Dans le film E.T. de Steven Spielberg, l’extra-terrestre à grosse tête veut “téléphoner maison”. A priori, c’est pour rentrer chez lui et faire un rapport scientifique sur la Terre. L’histoire gentillette et fédératrice ne nous dit pas ce qui se passe après. Après ce premier contact, bien sûr les extraterrestres reviennent. Le tout est de savoir si c’est en pacifistes, version Rencontres du troisieme type (du même Spielberg) ou bien avec des intentions nettement plus hostiles, dans le style Mars Attacks ! (photo ci-dessus) ou dans celui, moins drôle et nettement plus angoissant, de L’Invasion des profanateurs. Une problématique de pure science-fiction ? Pas seulement.

Nous considérons depuis longtemps qu’un des plus grands événements de l’histoire de l’humanité sera ce fameux “contact” avec une civilisation extra-terrestre et cela fait un demi-siècle que nous “écoutons” les étoiles à l’aide de radio-télescopes. Le plus connu de ces programmes est celui du SETI Institute (SETI pour Search for Extraterrestrial Intelligence, Recherche d’une intelligence extraterrestre en français), dont j’ai déjà parlé sur ce blog. Mais la communication marche dans les deux sens. Depuis l’invention de la radio puis de la télévision, nous émettons vers l’ailleurs les preuves de notre existence technologique. Et même si nous ne disions rien, la relative puissance de notre civilisation serait détectable pour des astronomes extra-terrestres : les flashes des différentes explosions atomiques qui ont eu lieu à la surface de la Terre se promènent à la vitesse de la lumière dans l’espace interstellaire. Autre indice décelable, la modification de la composition de l’atmosphère terrestre sous l’action de notre vie moderne, et notamment la hausse rapide de la teneur en dioxyde de carbone.

Donc, si cela se trouve, les extra-terrestres sont déjà en route… Alors, amis ou ennemis ? Dans un article d’une trentaine de pages publié par la revue Acta Astronautica, trois chercheurs américains se donnent pour objectif de répondre à la question, en essayant d’envisager toutes les possibilités.

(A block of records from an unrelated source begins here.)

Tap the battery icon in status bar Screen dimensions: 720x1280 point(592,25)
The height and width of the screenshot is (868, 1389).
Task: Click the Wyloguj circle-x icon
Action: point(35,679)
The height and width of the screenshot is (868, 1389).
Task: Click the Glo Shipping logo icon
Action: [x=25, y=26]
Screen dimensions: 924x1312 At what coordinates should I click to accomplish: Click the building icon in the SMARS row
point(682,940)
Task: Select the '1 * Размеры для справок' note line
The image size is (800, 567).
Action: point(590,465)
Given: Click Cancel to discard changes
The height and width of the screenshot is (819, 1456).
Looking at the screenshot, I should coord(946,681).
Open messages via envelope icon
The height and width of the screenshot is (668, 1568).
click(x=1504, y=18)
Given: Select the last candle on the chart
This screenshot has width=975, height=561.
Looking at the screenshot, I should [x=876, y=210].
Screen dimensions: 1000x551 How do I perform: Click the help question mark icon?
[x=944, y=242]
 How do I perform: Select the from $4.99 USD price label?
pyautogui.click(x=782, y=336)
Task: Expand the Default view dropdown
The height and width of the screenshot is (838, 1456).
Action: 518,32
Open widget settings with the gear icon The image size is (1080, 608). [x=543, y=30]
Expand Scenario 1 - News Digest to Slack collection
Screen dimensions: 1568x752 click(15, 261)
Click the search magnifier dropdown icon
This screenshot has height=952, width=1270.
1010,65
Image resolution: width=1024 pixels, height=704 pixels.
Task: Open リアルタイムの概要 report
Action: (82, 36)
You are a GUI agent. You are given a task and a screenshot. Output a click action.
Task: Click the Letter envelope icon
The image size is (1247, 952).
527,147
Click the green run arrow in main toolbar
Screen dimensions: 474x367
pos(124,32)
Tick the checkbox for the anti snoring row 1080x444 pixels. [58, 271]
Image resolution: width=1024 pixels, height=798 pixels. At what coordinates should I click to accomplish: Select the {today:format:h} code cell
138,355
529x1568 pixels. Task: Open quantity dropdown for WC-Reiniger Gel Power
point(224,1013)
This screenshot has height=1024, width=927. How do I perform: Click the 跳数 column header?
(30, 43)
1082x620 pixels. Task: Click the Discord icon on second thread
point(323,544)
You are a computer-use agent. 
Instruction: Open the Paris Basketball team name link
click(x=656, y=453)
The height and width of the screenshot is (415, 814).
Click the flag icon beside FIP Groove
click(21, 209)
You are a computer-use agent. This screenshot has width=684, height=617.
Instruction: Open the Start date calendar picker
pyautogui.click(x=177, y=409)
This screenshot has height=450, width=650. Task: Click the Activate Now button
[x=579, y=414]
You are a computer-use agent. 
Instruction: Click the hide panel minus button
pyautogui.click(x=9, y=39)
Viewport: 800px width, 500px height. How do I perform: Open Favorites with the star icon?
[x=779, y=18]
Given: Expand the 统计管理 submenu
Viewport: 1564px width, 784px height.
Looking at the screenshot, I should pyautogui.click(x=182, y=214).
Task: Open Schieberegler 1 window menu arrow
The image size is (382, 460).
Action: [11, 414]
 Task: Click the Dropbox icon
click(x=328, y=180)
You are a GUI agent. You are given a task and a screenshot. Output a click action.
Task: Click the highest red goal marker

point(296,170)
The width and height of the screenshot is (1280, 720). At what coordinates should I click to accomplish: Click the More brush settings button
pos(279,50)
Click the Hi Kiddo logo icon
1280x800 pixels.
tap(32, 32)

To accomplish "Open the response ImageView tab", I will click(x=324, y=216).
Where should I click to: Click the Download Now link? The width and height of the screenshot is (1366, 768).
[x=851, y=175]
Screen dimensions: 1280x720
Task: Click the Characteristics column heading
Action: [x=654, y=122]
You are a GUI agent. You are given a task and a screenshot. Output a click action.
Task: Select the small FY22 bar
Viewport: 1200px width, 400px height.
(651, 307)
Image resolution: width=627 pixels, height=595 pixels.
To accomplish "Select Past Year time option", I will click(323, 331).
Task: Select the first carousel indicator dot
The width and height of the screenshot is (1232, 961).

Ce qui est compliqué étant donné que nous n’avons pas l’assurance que les systèmes de valeurs morales des extra-terrestres ressemblent aux nôtres… Mais quand même, trois scénarios principaux sont retenus. Tous partent du principe que les autres civilisations technologiques seront plus avancées que la nôtre. Logique si l’on considère, comme les auteurs, que “les humains et la technologie humaine sont des phénomènes relativement récents dans l’histoire de la Terre”. Pour résumer, le premier scénario nous est bénéfique : les extra-terrestres sont sympathiques et généreux, ils partagent avec nous leur savoir philosophique, mathématique et scientifique, nous donnent des conseils pour éviter toute catastrophe écologique et enrayer le réchauffement climatique. Et j’imagine qu’ils reçoivent le prix Nobel de la paix. Youkaïdi, youkaïda, tout va pour le mieux dans le meilleur des mondes.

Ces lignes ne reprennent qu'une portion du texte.